Gabriel Mascaro, nome representativo do cinema pernambucano, competiu no Festival de Brasília com “Ventos de Agosto”, exibido recentemente no Festival de Locarno. Enquanto Marcelo Pedroso, que participou com “Brasil S/A”, se utilizou de alegorias demais para refletir sobre o Brasil, Mascaro elabora um filme mais específico em sua proposta de pensar a morte. Em termos narrativos, era o que eu particularmente estava esperando na programação do evento, principalmente vindo de uma produção de Pernambuco. Experimentar novas sensações é bastante importante para manter a produção do estado ativa e em constante renovação. Falar o mais do mesmo não é mais adequado.
A trama acompanha dois jovens que vivem em uma pacata ilha de pescadores.
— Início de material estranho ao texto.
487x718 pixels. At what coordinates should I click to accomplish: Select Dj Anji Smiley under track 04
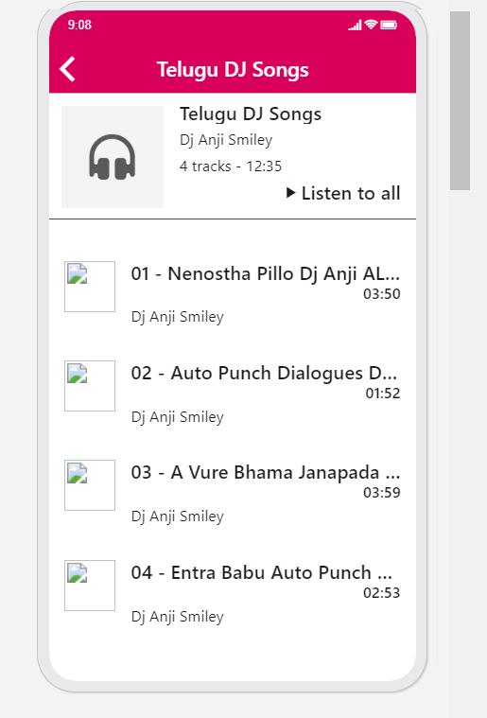click(x=178, y=617)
A rotina é alterada quando um pesquisador de ventos aparece no local para registrar os sons dos alísios na zona de convergência intertropical. A leveza da trama pode até esconder sua profundidade, principalmente por se aproveitar de gêneros como a comédia e um leve terror, mas as intenções de Mascaro estão claras. Além de falar sobre o corpo humano com uma precisão valiosa, ele reflete sobre esses mesmos corpos que estão destinados a serem engolidos pelo mar e lembra que lidar com a morte ainda é um dos principais desafios de quem vive.
Abraçando o caráter antropológico, o diretor mostra costumes e crenças, e estabelece bem a relação entre os moradores da ilha, principalmente após a aparição do pesquisador de ventos, interpretado pelo próprio Mascaro, que guia o público por espaços a serem explorados na região. A atuação de Dandara de Morais é magnética, principalmente quando está sozinha em cena. Ao lado de Geová Manoel dos Santos, que interpreta o personagem Jeison, os dois estabelecem uma química sedutora meio aos conflitos do vilarejo.
As pontas soltas foram propositais, segundo o diretor. Existem vários filmes dentro deste, o que nem sempre é adequado mesmo no cinema independente. É preciso ter pleno controle da história que precisa ser contada e sobre como as lacunas podem ser preenchidas, no caso de serem abertas. Mas no caso de “Ventos de Agosto”, a comunicação criada com o público não entra em conflito e é possível se relacionar e criar em cima da obra do autor. O longa também é belamente filmado, ainda que peque ao disfarçar pouco a dublagem de alguns personagens, fazendo com que isso tire a imersão em determinadas sequências.
A fotografia de Mascaro é o destaque, seja registrando os corpos entre os dois personagens após o sexo em um caminhão de cocos ou tornando o vento imagético. Como o próprio vento leva, a vida também passa em um piscar de olhos. Quando menos esperamos, passamos da validade e o que importa, no fim da vida, é o que cada um deixou de importante para quem ama.
O filme fez parte da programação do 47º Festival de Brasília do Cinema Brasileiro, em setembro de 2014. Crítica adaptada a partir de texto publicado pelo autor no Jornal Diário do Nordeste.